Pixel coordinate grounding data:
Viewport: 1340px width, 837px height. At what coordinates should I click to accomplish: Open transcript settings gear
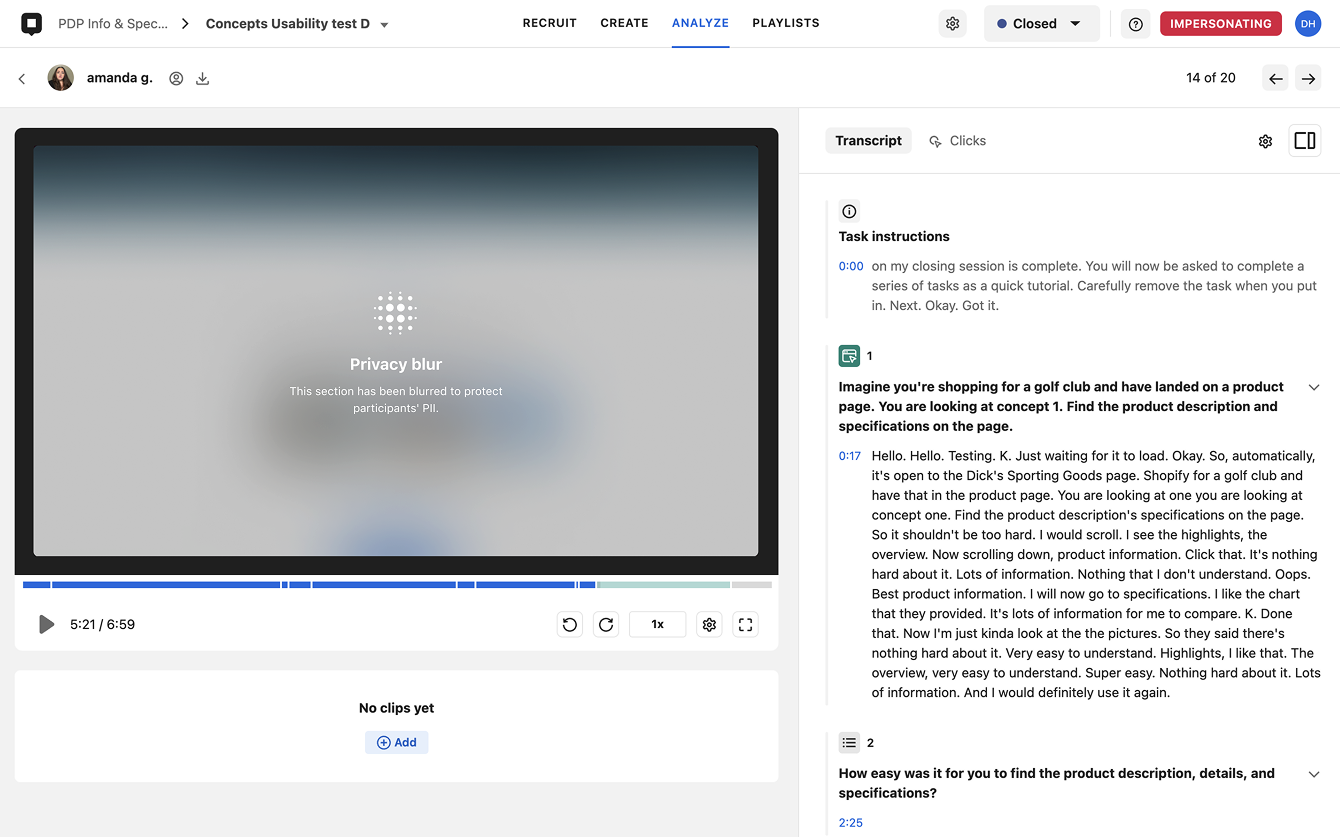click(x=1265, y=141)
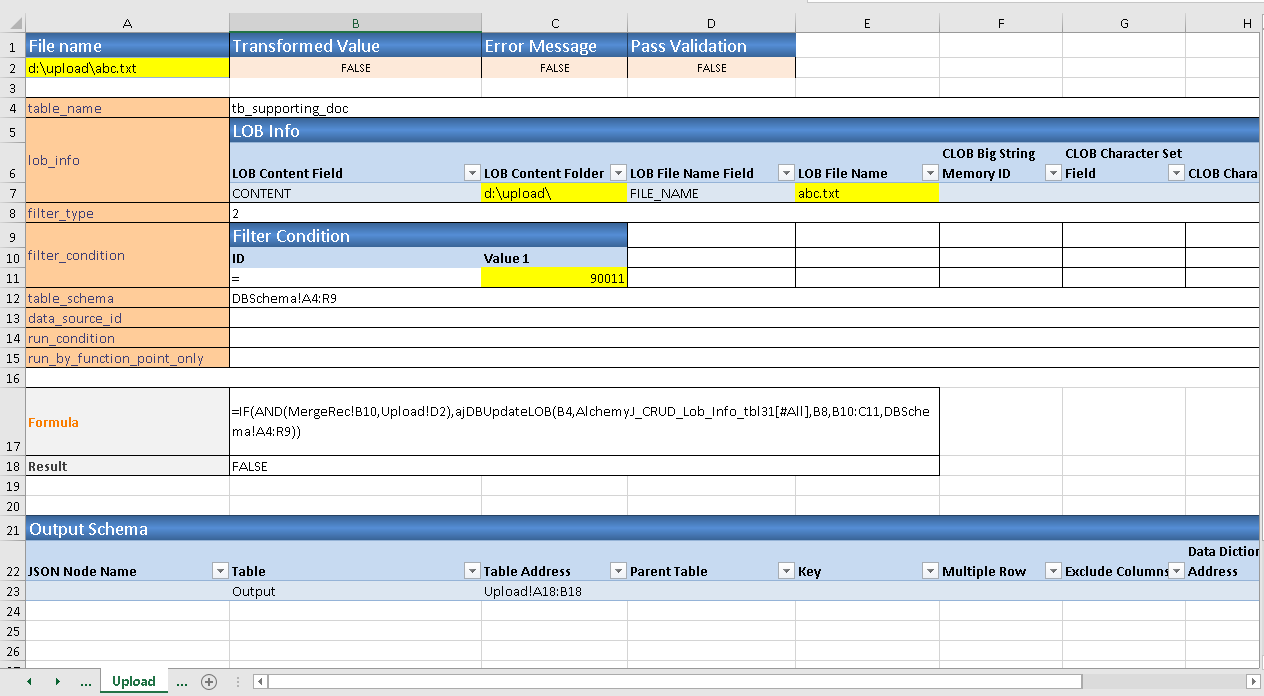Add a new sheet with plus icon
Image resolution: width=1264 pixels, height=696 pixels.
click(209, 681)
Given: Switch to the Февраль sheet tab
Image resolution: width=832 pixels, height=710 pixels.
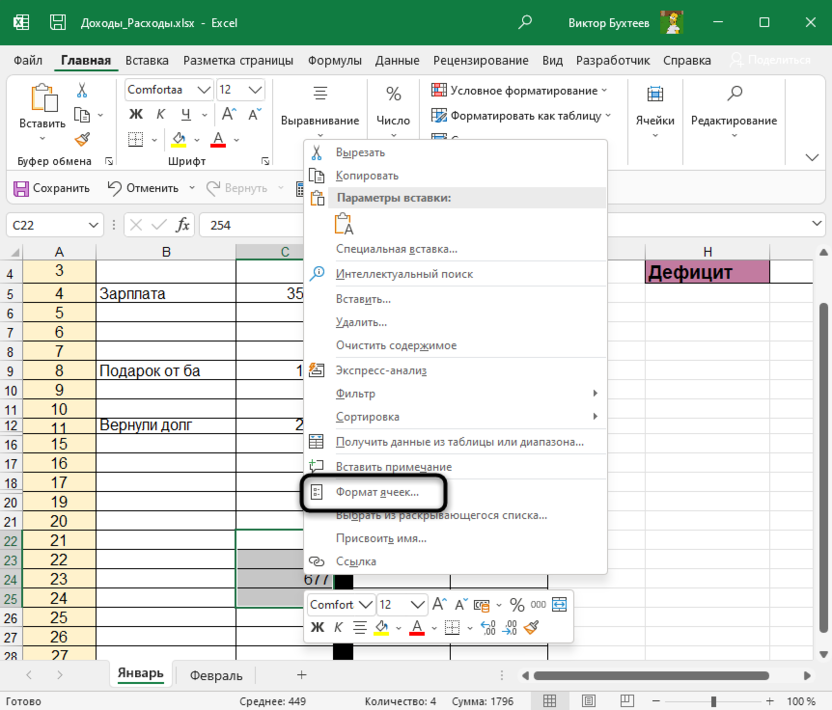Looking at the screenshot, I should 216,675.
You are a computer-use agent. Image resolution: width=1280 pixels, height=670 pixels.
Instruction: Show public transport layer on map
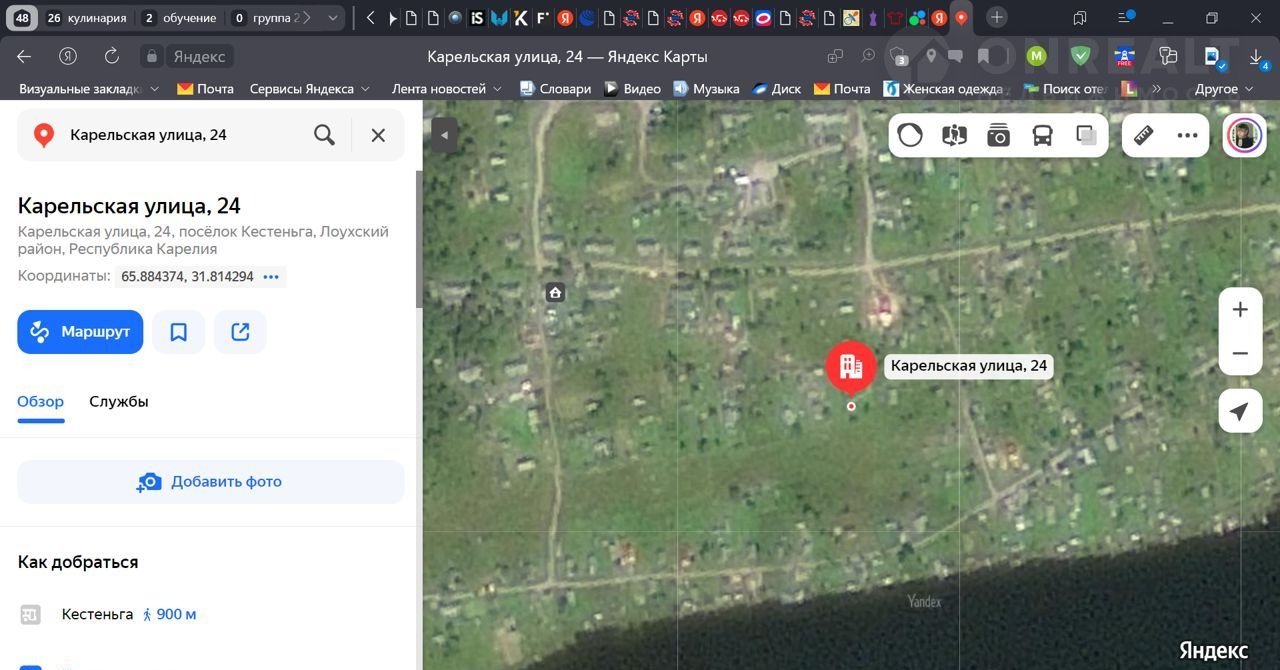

Work order:
Could you repeat every entry above exactly, with each picture omitted?

Response for this exercise:
Viewport: 1340px width, 837px height. At what coordinates should I click to accomplish: Open transcript settings gear
click(x=1265, y=141)
Add a new sheet with plus icon
Image resolution: width=1264 pixels, height=696 pixels.
click(209, 681)
Given: Switch to the Февраль sheet tab
Image resolution: width=832 pixels, height=710 pixels.
Looking at the screenshot, I should 216,675.
You are a computer-use agent. Image resolution: width=1280 pixels, height=670 pixels.
Instruction: Show public transport layer on map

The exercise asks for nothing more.